Limitations of the study were the small sample size, short observation period, non-inclusion of lepromatous patients with diffuse infiltration and those with clofazimine induced pigmentation.
Conclusions
Cosmetic camouflage is a text book prescribed management option for vitiligo over decades for both children and adults to help them psychologically by improving life quality indices. However, for leprosy many papers document the effects of stigma, but few discuss solutions7 or strategies to improve appearance. In the present study, DLQI was shown to be improved significantly in both leprosy and vitiligo patients with the use of cosmetic camouflage. The study also observed that application of cosmetic camouflage is a simple, well-accepted, inexpensive daily use method to improve skin appearance in leprosy patients to reduce the stigma associated with visible skin lesions.
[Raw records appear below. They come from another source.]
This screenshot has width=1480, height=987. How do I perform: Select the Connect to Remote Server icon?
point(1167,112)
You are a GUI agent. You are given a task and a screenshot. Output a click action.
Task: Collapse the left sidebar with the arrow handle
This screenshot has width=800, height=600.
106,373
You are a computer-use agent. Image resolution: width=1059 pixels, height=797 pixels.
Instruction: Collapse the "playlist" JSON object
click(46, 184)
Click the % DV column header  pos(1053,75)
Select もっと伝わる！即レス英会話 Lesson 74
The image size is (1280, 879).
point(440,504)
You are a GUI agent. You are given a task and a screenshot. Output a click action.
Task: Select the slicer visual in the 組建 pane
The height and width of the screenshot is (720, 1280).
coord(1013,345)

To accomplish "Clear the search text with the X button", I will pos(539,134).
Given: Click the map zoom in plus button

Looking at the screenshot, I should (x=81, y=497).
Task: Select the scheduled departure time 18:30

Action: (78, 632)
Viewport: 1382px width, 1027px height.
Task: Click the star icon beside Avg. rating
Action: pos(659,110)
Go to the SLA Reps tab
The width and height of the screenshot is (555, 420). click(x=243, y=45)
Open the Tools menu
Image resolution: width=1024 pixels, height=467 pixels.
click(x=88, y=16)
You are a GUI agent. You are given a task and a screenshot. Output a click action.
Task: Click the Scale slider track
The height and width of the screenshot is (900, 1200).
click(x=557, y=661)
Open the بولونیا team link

Hence, the present study advocates the use of cosmetic camouflage for visible skin lesions in leprosy as an important strategy to improve QoL and to fight against stigma associated with this dreaded disease.
Conflict of Interest
The authors report no conflicts interest.
Ethics approval
Obtained from the institutional Ethics committee of Bhaskar medical college, Yenkapally, RR district, where this work was done.
Data availability statement
This study did not utilize data not already in the public domain.
Funding information
This study was fully funded by a Research grant from Indian Association of Dermatology Venereology and leprology (IADVL).
Patient consent
Fully informed written consent was obtained from all patients of this study, including for the use of clinical photographs in publication with all due precautions.
Clinical Trials registration
No trials registration was required for this study.